● **TAREFA 1**
Responda com base no trecho abaixo:
(a) De onde vêm as fotos?
(b) Onde vive a população carente?
(c) Segundo as previsões mencionadas, a que Santos será destinada em breve?

▬▬▬▬▬▬▬▬▬▬

A tranqüilidade diminuiu à medida que a Cidade cresceu
Breve caminhada em busca de uma cidade perdida
Texto de Lane Valiengo
Fotos: Arquivo Prodesan
Aqui termina a aventura.
Durante muitos dias e páginas, percorremos a Baixada Santista tentado entender o
que aconteceu, através dos tempos, com o antigo ponto de parada dos canoeiros. Registramos as transformações, procuramos as causas que determinaram
a ocupação desenfreada e a conseqüente queda na qualidade de vida. Assistimos à ascensão e queda do império do café, o crescimento do fluxo
turístico, a chegada das indústrias, a construção do paredão de prédios da orla santista.
E conhecemos o principal produto da espoliação urbana: uma grande população
carente, marginalizada, que vive em porões, favelas e diques, sem direito de participar dos benefícios econômicos que esta mesma população ajudou a
criar.
Andamos pelos morros, sentindo a velha insegurança de sempre, acompanhada pelo
descaso dos administradores. Examinamos todos os planos destinados a disciplinar e controlar o crescimento, e que continuam esquecidos,
simplesmente, como se viver com dignidade não fosse o mais importante de tudo.
Viajamos pelo passado, conhecendo a História deste povo, e depois nos deparamos com
a dura realidade do presente, com a invasão de Bertioga. Ouvimos previsões sombrias sobre o futuro que se aproxima, mais veloz do que o nosso
pensamento, e ficamos sabendo que Santos será, em breve, uma cidade destinada exclusivamente aos edifícios.
O homem, como sempre, será relegado a um papel secundário, mero coadjuvante dos
tempos mecanizados que já se anunciam.
Apontamos algumas saídas e sugestões, passeamos pelos sonhos e pela utopia, e
mostramos como se manifesta o jogo da dominação nas cidades, a luta pelo poder e o reflexo dos sentimentos do homem impregnando as estruturas de
concreto. Finalmente, discutimos a necessidade de uma atuação a nível político (o espaço é político, é sempre bom lembrar...) como forma de apontar
as reais carências da comunidade. E fazer com que a voz do povo seja respeitada.

▬▬▬▬▬▬▬▬▬▬

● **TAREFA 2**
Cite textualmente as linhas das entradas, começando pela que contém "Click the Share arrow icon" e indo até o fim das entradas, com as duas pontas incluídas. Deixe as imagens fora da resposta.

▬▬▬▬▬▬▬▬▬▬

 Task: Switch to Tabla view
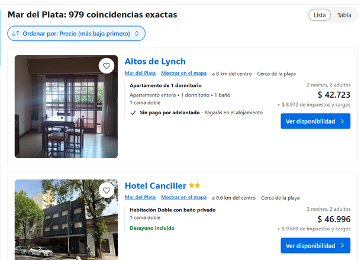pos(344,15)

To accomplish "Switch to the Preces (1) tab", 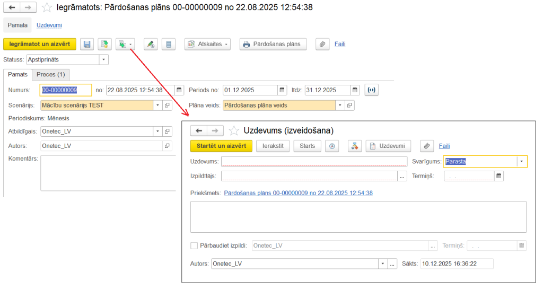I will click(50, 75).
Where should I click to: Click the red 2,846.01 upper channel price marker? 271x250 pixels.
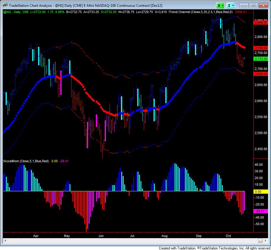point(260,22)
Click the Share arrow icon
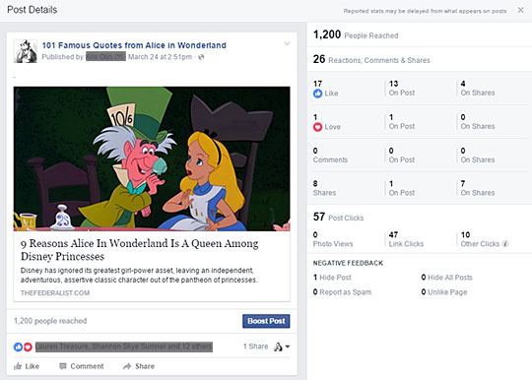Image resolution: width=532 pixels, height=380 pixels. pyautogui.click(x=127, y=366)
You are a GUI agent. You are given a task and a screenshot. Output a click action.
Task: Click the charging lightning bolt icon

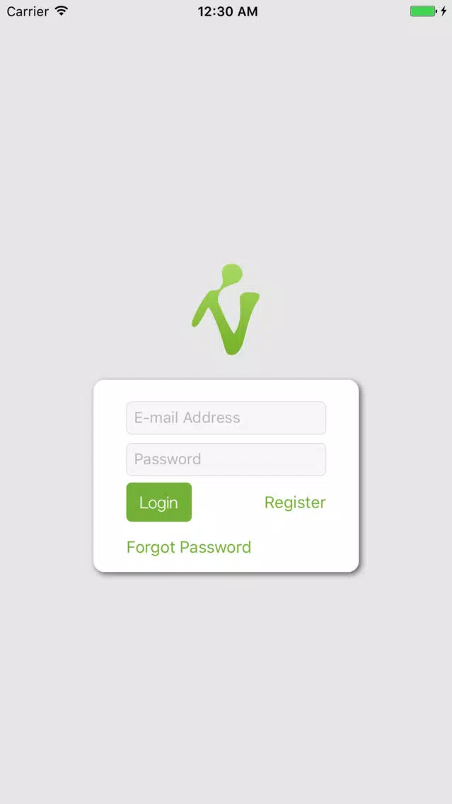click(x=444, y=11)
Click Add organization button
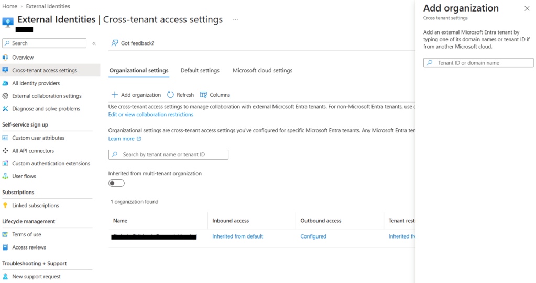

▬▬▬▬▬▬▬▬▬▬

● **RESPOSTA COMPLETA 1**
(a) Do Arquivo Prodesan.
(b) Em porões, favelas e diques.
(c) Santos será uma cidade destinada exclusivamente aos edifícios.

● **RESPOSTA COMPLETA 2**
Click the Share arrow icon
Image resolution: width=532 pixels, height=380 pixels. pyautogui.click(x=127, y=366)
You are a GUI agent. You are given a task and a screenshot. Output a click action.
Task: Click the charging lightning bolt icon

click(x=444, y=11)
Click Add organization button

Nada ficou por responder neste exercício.